Convivimos con microorganismos. Patógenos y no patógenos. Mantenemos contacto a diario con millones de ellos. El ser humano dispone de herramientas y mecanismos para protegerse. Me refiero a nuestro sistema inmunitario. Ponernos en contacto con esos microorganismos hace que nuestro sistema inmunitario se haga más fuerte para enfrentarnos a ellos. Hacer ejercicio, tomar el sol y llevar una alimentación saludable prepara a nuestro organismo para hacer frente a virus y bacterias. Si pensamos que encerrarnos en burbujas de cristal es el mejor método para luchar contra éste o cualquier otro virus, estamos gravemente equivocados. Estamos equivocados por dos motivos. Porque aislando nuestros sistemas inmunitarios los hacemos más débiles y porque estamos planteándonos una nueva vida sin humanidad, en la que tendremos que medir cuando abrazamos o besamos a los seres queridos, cuando ayudamos a una persona a cruzar la calle, si podremos disfrutar de unas vacaciones en una habitación de un hotel, si debemos mirar mal al compañero de trabajo que se acerca a menos de dos metros, si podremos celebrar acontecimientos con nuestra gente o si podremos velar a nuestros muertos.
Se estima por el estudio de seroprevalencia que ha diseñado el Ministerio de Sanidad y el Instituto de Salud Carlos III que 2,3 millones de españoles se han infectado por COVID-19. 125.000 casos han necesitado de hospitalización y 28.000 han fallecido. Eso significa que el 94,6% de los infectados han superado la enfermedad sin enterarse o con síntomas leves. Sus sistemas inmunitarios han hecho frente al virus, han ganado la batalla y se han reforzado para posibles nuevos contactos. Por desgracia, hay sistemas inmunitarios deficitarios que no pueden hacer bien su trabajo. De hecho, el 95% de los fallecidos tenía más de 60 años. Con estos datos cabe, cuanto menos, hacerse algunas preguntas para las que no tenemos respuesta ¿Qué habría pasado si no hubiésemos paralizado la economía, generando inmunidad de rebaño, sin llevar a los países a la quiebra y manteniendo capacidades productivas que nos permitiesen ser fuertes económicamente para poder tener robustos sistemas sanitarios? ¿Qué hubiese sucedido si hubiésemos destinado todos nuestros recursos a prevenir fallecimientos en vez de prevenir contagios asintomáticos? ¿y si todo el despliegue hubiese sido para proteger a una parte de la población y no al total? ¿y si hubiésemos aislado exclusivamente a esos colectivos identificados como más vulnerables, con medidas de protección para ellos, test para ellos y horarios estrictamente controlados para ellos, para que pudiesen haber salido a comprar o pasear sin riesgo de contagio? Quizás un confinamiento selectivo. Quizás hubiese sido una solución alternativa un término medio entre el confinamiento generalizado, que han aplicado la mayoría de los países, y la inmunidad de rebaño sin protección especial para nadie, que está aplicando Suecia.

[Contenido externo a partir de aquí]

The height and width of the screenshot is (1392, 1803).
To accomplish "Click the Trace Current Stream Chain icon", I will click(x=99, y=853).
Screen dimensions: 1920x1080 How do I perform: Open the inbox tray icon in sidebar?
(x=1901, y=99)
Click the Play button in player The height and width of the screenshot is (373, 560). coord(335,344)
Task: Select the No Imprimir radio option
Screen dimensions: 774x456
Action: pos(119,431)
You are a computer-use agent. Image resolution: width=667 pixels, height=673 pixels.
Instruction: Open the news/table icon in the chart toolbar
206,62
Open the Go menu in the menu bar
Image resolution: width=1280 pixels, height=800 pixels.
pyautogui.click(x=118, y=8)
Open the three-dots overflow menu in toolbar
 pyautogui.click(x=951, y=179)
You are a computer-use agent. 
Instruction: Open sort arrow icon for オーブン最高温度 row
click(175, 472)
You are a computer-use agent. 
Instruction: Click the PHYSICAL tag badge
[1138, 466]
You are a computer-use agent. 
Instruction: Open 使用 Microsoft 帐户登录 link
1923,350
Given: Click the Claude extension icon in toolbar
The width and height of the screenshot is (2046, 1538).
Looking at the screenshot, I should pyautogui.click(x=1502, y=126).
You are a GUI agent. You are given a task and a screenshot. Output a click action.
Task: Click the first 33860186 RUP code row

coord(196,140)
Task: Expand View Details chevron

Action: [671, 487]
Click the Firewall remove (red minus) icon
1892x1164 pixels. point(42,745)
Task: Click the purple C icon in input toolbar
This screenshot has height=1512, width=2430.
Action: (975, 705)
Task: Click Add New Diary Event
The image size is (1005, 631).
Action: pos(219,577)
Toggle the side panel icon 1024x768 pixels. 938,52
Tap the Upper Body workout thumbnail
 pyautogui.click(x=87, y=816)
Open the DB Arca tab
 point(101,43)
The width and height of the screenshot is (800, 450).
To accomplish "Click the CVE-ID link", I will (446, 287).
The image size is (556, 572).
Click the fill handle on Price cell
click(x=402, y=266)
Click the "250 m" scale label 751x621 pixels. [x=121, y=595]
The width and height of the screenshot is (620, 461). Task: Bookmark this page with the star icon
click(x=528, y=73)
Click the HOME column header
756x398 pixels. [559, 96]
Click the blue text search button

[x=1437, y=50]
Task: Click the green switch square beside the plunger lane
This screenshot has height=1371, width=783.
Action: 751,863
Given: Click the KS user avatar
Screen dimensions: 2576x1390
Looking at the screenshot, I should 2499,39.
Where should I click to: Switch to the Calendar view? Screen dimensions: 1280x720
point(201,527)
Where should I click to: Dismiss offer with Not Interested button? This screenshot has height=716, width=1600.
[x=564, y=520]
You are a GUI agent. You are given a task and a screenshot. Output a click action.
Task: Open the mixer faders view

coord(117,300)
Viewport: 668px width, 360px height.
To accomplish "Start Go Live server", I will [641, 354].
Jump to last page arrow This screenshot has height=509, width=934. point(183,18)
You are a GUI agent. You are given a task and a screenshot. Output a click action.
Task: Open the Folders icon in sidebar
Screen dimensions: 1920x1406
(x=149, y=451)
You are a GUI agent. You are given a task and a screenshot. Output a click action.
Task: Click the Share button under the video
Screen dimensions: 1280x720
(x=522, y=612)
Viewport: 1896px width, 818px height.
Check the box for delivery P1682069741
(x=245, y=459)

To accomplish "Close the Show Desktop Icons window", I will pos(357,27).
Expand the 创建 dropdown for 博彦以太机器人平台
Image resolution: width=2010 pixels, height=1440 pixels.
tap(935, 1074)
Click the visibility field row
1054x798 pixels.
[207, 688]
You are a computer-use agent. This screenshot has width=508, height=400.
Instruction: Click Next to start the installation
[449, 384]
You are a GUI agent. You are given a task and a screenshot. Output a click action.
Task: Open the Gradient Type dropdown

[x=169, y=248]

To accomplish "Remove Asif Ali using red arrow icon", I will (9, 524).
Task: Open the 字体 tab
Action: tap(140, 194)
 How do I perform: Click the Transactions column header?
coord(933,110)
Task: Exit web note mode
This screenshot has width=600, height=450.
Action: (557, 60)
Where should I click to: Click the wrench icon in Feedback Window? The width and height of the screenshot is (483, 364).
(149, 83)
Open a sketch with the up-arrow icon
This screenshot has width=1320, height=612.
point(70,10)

No pretendo enarbolar ninguna bandera política. Me limito a hacer un análisis crítico sobre las decisiones que se han tomado en prácticamente todos los países del mundo. Desde Donald Trump hasta Pedro Sánchez. Soy un farmacéutico que ha desarrollado su carrera en el sector financiero y he alcanzado mi madurez profesional sin ser especialista ni en sanidad, ni en economía. Nuestros gobernantes cuentan con asesores especialistas en ambas ramas y, por ello, creo y espero estar equivocado. Además, opinar “a cojón visto”, siempre es más fácil.